Pedestrians have a bit more breathing room, and a head start on turning drivers, at Seventh Avenue South and W. 4th Street.

Pedestrians have a bit more breathing room, and a head start on turning drivers — but not a full plaza as initially proposed — at Seventh Avenue South and W. 4th Street. Photo: Stephen Miller

Pedestrians have a little more room to navigate the complex intersection of Seventh Avenue South and W. 4th Street in the West Village.

The intersection now has a dedicated left turn lane for drivers going from Seventh Avenue South to W. 4th Street. The traffic signal gives pedestrians a head start and holds turning traffic before giving drivers a flashing yellow arrow indicating that they can proceed after yielding to people in the crosswalk [PDF].

The plan adds pedestrian space, but less than an earlier version that would have created a plaza on one block of W. 4th Street. Image: DOT [PDF]

The plan adds pedestrian space, but less than an earlier version that featured a plaza on a block of W. 4th Street. Image: DOT [PDF]

Curb extensions are also being painted at six corners near the intersection, shortening crossing distances for pedestrians. The largest is on Seventh Avenue South between Christopher and Grove streets, providing more space for pedestrians at the entrance to the Christopher Street subway station.

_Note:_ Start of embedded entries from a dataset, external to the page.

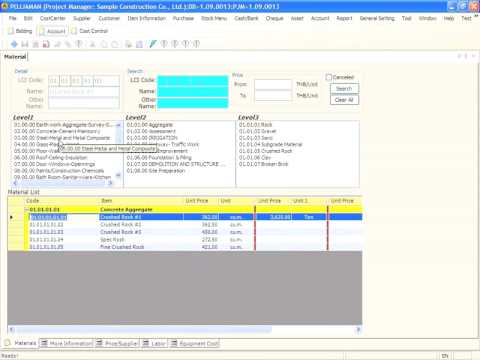Open the Stock Menu menu
The height and width of the screenshot is (360, 480).
point(214,18)
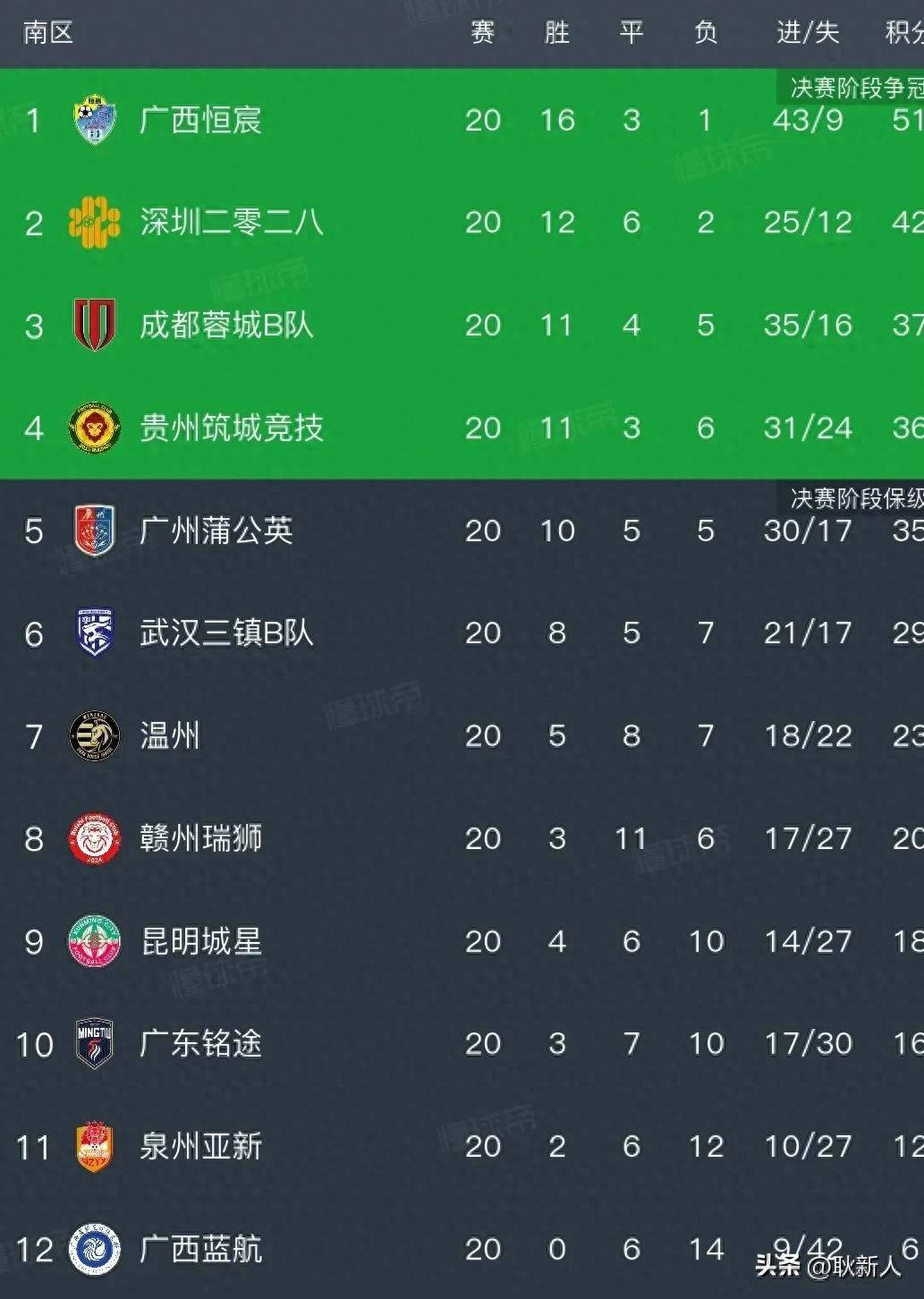Viewport: 924px width, 1299px height.
Task: Select the 广西蓝航 blue circular logo
Action: (x=95, y=1249)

The Seventh Avenue South Alliance has signed on as a maintenance partner for the space, DOT said. Completion is set for late fall.

DOT had initially proposed creating a full-size plaza on W. 4th Street between Christopher and Grove streets, but CB 2 members objected over fears it would inhibit truck deliveries and increase traffic on other side streets. The department then proposed the turn lane option instead.

The intersection is just north of where Seventh Avenue South crosses Bleecker Street. DOT added a similar treatment there in 2012, including a dedicated turn lane and leading pedestrian interval followed by a flashing yellow arrow for turning drivers [PDF].

Last year, CB 2 asked DOT to study a complete streets treatment for the length of Seventh Avenue South, including a protected bike lane. DOT has yet to propose a protected bike lane for Seventh Avenue South.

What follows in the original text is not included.